At the initial step, electrospun patches were obtained and characterized during the fast degradation study to check if there is an unfavorable burst effect. After this verification step, patches based on the blend of poly(glycolide-ε-caprolactone) and poly(lactide-glycolide) as well as patches obtained with poly(lactide-glycolide- ε-caprolactone) were chosen for long-term study. They were incubated in PBS during 84 days. During that time, the course of drug release was more even for (PGCL/PLGA) + CTX than for PLGCL + DTX. At the end of the study, 60% of the drug was released from (PGCL/PLGA) + CTX and 97% from PLGCL + DTX patches. In the case of PLGCL + DTX, the course of the drug release was much more intensive. (PGCL/PLGA) + CTX patches were found to be more suitable for prostate cancer therapy. Thus, for selected (PGCL/PLGA) + CTX patches, the mechanism of the release of the drug was analyzed. It appeared that the mechanism is fitted the best to the Higuchi model since the R2 value is close to 1, which in turn indicates that CTX release occurs according to the square root of time but polymer degradation aids also the drug release. Moreover, the changes in the fiber’s morphology were beneficial for selected (PGCL/PLGA) + CTX. The material maintained its fibrous structure during 3 months of incubation in a degradation medium so the benefits connected with nonwoven architecture were provided. Since there is a pH difference between the normal tissues (pH 7.4) and tumor extracellular environment (pH 6.8), (PGCL/PLGA) + CTX patches were additionally incubated in PBS, pH = 6.8 for 3 months, and no significant changes were noted [
26]. However, nonwovens presented in the study were designed for the resection margins, where there is no direct contact with massive tumors nevertheless, pH differences might occur.

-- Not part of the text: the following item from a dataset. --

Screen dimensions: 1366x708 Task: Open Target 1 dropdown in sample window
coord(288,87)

Singh et al. presented electrospun PVA nanofibers with docetaxel [
20]. A burst effect (~31%) was noted in the first hour and during 7 h, 97% of the incorporated drug was released. Similar effects were observed by Attaolahi for DTX-loaded PVA nanofibers with lentinan [
19]. Ding et al. obtained electrospun DTX-loaded PLA nonwovens and during 24 days of study 23–30% of the drug was released [
27]. However, in the first 24 h, a rapid initial burst was noted. In our study, the DTX release from (PGCL/PLGA) + DTX at the initial period was similar. However, in the case of (PGCL/PLGA) + CTX, where cabazitaxel was loaded, instead of docetaxel, the burst effect was reduced, and only ~2% of the drug was released in this period.

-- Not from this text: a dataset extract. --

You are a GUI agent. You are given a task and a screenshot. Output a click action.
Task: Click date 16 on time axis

(PGCL/PLGA) + CTX patches were selected for final, anticancer activity analysis. The cytotoxic effects of CTX-loaded patches placed in direct contact with prostate cancer cells were determined using sulforhodamine B staining. In wells with PC-3 and DU145 cells treated with CTX-loaded patches, cell growth was reduced to 53% and 31% respectively, as compared to wells treated with drug-free patches. However, in cultures incubated with drug-free patches, cell proliferation was significantly decreased with respect to control, it could result from mechanical damage of cells by nonwovens. To avoid the physical presence of mats in cell culture, extracts from electrospun materials were prepared in culture media and they were tested for cytotoxicity. Extracts from drug-free patches showed excellent biocompatibility with the PC-3 cell line, whereas, in DU145 cells only a slight inhibition of growth was found at extract concentrations of 50% and 100%. On the other hand, extracts obtained from drug-loaded nanofibers were highly cytotoxic against prostate cancer cells at all the tested concentrations which proves the high efficacy of nonwoven carriers in drug delivery to cancer cells. The results confirm the potential of the developed patches for prostate cancer therapy.